Scritto da © ferdigiordano - Mar, 03/09/2013 - 14:26
Il posto è una vertenza di luce
tra stelle e case. Una gara a farsi più danno. Lassù,
l’ascella del cosmo mostra pelurie brune e lente
diatribe di tinte rosse che virano a notte. Ma è
l’oriente che già tira le coperte.
Tu lo chiami ascolto notturno,
Totò, e seduto in terrazza cerco gli appunti vocali
che ti sono caduti. Non si alzano, coerenti con l’occhio
che non li trova. Bisogna cercarli in altro modo: il nome
sorge da lettere nere, isolato nel calendario del corpo.
Da qualsiasi data tu sia venuta
era certo un bel giorno e lo è ancora. Per questo glicine,
immagino, cui hai dato l’acqua con parole vitali
tanto fragili da far tendere le foglie fino alle labbra,
e per le formiche, meraviglia, tra me e loro, simile:
“Chi è questa gigante che ti dà una briciola enorme?”

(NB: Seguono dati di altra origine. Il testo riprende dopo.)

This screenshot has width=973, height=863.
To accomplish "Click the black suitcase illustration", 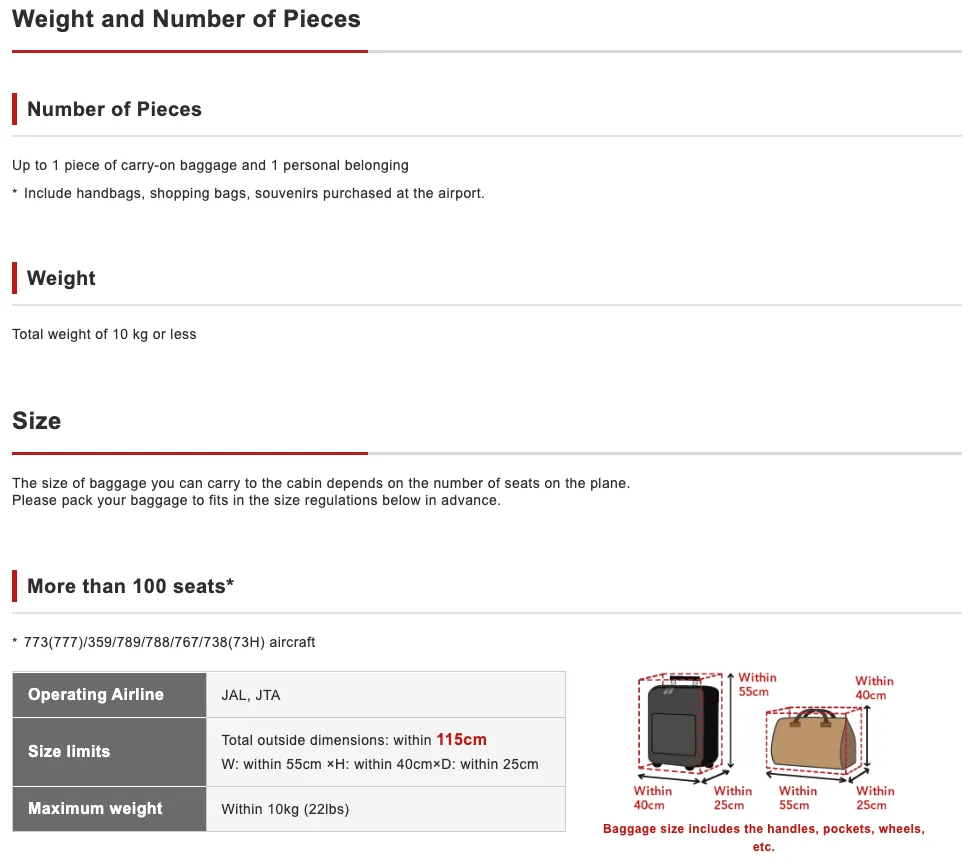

Oppure: “È tardi, rientriamo,” ed erano le tue labbra
in relazione al buio.
Ho scoperto qui la passione
che ti legava ai santuari, alle opere in cui si parla agli uomini
con l’alfabeto degli angeli. Qui ho subito la reincarnazione
del dubbio quando il Capitano ha messo in valigia
la vita ed è partito in salita, e contemporaneamente
arrivava nel ventre mio figlio. Per quale loro sventura
il suo sangue e l’altro suo non si sono conosciuti?
Chi di noi era il più vecchio volle
distendersi un poco. Guardo la sdraio e vedo il fosso
nel telo: la tua nuvola si forma, così raccolta e chiusa
così racconta, io penso.
Così raccolta racconta perché il giorno non dura.